START Data supplied
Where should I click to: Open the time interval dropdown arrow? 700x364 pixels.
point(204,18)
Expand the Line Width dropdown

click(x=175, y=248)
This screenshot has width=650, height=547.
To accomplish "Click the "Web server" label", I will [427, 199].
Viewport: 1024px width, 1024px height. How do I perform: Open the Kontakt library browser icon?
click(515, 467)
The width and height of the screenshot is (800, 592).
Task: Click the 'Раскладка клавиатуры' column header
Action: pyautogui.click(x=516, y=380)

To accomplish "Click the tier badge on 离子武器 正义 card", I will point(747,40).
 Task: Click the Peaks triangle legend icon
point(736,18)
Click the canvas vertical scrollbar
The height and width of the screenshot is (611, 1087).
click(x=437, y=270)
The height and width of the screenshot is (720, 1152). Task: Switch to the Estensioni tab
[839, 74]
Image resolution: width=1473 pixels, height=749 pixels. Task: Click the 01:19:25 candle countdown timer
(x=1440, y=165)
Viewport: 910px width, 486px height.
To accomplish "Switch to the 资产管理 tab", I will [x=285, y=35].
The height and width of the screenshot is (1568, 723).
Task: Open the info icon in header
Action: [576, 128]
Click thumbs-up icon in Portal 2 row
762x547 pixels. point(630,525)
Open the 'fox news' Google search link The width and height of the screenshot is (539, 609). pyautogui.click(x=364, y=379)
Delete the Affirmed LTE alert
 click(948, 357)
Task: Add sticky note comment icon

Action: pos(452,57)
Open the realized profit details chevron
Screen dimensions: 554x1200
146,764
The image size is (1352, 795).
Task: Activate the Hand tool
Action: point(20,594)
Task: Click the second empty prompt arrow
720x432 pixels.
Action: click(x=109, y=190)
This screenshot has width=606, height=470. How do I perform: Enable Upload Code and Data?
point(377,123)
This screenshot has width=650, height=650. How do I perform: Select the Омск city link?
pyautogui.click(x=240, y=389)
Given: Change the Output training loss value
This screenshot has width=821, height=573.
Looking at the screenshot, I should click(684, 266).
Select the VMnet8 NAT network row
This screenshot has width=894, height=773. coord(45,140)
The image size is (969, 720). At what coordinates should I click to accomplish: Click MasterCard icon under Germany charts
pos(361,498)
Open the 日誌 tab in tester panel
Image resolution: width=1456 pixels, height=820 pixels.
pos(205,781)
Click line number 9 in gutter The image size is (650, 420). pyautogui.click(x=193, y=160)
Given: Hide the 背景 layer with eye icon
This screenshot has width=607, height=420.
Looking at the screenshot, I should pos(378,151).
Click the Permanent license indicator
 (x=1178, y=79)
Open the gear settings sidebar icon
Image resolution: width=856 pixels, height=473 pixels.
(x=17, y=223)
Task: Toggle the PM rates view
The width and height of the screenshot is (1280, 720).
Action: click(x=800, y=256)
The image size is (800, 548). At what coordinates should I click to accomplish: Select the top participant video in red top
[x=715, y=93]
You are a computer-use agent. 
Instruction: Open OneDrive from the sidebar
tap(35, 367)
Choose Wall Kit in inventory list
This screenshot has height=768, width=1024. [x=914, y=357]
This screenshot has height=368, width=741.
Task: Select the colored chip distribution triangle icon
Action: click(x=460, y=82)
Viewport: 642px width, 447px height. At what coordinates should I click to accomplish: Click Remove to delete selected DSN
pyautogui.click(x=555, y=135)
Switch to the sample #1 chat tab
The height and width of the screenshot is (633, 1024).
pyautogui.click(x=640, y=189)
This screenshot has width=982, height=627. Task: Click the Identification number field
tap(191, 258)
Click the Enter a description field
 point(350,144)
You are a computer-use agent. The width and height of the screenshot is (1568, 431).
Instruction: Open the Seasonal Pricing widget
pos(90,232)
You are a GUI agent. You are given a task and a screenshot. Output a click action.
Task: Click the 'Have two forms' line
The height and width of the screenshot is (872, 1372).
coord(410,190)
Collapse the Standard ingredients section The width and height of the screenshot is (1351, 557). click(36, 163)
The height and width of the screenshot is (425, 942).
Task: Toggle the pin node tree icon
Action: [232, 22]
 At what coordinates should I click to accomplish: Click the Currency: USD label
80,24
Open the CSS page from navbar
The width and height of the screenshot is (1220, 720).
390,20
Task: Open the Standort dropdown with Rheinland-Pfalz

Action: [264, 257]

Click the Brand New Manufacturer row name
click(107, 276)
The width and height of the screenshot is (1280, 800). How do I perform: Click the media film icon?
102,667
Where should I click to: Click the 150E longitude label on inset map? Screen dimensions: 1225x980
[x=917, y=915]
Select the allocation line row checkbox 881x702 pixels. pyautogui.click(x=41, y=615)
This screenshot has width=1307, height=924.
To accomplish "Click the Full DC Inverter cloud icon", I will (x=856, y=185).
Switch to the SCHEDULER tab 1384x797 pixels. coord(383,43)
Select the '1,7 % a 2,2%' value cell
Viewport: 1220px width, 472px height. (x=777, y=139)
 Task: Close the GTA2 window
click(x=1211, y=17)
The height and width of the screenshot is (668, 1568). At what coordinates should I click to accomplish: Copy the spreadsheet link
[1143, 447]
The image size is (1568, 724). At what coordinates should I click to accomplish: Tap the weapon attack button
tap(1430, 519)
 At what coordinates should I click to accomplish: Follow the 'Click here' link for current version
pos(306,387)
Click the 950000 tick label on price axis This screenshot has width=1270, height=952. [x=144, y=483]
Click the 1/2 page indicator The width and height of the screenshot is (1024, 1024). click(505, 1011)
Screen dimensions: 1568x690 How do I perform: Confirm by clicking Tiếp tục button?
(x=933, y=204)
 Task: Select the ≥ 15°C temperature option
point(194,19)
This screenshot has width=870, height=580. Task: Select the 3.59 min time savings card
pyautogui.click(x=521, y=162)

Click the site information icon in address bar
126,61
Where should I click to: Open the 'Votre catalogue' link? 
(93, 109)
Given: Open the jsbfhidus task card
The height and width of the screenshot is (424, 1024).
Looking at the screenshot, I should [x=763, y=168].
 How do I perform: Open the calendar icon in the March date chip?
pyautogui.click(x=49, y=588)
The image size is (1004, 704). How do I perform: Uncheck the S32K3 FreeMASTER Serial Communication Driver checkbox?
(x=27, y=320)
END Data supplied
◆ Directions ◆
Exactly how many lines of the data above hold the word "computer"? The number is the whole answer.

◆ Result for this exercise ◆
2